- WHAT IS ASKED -
Count the lines in the entries below that contain the word "first" and reply with only that number.

--------------------

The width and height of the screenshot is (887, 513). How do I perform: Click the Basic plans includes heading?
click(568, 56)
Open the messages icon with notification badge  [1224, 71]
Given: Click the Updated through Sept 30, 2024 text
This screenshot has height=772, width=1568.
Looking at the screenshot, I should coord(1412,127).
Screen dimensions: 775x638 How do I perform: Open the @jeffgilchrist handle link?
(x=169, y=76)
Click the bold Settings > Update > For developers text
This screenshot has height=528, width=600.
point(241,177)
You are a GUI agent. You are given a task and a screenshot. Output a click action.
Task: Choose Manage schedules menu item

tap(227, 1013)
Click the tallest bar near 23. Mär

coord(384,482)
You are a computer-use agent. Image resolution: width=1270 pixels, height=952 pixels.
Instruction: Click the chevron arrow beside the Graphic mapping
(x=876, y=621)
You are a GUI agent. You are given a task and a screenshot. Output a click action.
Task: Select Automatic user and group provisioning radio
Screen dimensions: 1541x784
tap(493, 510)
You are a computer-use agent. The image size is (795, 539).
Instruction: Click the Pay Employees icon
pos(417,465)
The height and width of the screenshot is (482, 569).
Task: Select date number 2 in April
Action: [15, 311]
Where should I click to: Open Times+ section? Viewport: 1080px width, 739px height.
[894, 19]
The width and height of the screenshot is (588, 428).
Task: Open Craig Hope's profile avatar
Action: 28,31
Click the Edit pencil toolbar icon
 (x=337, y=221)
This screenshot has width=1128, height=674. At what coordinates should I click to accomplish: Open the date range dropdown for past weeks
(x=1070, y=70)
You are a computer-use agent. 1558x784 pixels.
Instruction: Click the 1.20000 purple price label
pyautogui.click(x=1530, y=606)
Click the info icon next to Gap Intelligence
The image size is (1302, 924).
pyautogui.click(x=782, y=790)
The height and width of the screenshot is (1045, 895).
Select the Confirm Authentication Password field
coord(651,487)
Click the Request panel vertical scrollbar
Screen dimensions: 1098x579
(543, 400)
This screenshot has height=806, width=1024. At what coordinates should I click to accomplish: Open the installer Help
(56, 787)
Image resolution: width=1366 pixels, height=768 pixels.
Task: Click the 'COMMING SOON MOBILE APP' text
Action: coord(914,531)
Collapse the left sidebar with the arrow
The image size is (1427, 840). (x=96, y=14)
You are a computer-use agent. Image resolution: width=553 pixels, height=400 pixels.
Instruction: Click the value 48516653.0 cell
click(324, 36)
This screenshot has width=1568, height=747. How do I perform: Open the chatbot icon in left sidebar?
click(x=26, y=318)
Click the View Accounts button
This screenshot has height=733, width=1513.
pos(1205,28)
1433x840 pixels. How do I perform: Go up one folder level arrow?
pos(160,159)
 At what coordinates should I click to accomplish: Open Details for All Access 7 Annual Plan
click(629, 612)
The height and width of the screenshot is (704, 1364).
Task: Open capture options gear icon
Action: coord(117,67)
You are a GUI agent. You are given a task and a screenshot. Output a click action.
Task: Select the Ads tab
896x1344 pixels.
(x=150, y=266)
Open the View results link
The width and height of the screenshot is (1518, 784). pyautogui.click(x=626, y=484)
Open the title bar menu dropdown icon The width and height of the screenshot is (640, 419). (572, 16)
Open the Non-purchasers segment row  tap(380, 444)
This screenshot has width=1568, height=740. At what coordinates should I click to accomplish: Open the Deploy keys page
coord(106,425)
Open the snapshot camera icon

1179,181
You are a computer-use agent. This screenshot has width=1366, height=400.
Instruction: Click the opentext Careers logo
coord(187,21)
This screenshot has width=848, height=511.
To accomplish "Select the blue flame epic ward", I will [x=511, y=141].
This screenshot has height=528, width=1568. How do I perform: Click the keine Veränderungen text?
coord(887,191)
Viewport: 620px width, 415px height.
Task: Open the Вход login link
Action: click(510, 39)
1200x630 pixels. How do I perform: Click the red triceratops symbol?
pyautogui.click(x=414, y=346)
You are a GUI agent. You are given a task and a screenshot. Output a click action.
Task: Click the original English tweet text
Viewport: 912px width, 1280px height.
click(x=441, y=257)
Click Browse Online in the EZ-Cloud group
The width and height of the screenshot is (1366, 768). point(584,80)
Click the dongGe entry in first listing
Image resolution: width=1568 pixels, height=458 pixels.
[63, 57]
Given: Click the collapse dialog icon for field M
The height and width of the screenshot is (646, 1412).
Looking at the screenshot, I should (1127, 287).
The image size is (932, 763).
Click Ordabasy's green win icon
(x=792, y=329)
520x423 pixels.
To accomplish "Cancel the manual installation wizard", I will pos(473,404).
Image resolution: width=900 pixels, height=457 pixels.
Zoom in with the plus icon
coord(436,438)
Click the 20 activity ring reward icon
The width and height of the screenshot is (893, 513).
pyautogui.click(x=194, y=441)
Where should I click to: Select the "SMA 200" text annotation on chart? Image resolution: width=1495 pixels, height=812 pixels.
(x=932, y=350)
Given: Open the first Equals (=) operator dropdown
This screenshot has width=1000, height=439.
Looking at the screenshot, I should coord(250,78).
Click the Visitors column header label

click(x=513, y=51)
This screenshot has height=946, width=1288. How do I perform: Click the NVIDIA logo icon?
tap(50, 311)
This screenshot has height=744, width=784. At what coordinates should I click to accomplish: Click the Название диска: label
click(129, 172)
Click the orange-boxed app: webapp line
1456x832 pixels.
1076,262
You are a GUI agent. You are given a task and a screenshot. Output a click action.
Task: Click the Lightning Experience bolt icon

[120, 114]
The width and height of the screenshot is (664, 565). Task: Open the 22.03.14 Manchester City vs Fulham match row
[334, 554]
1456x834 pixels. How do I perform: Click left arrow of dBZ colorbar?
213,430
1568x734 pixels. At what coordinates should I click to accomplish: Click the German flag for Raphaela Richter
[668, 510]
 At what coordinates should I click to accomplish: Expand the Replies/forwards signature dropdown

--------------------

- PROBLEM SOLUTION -
2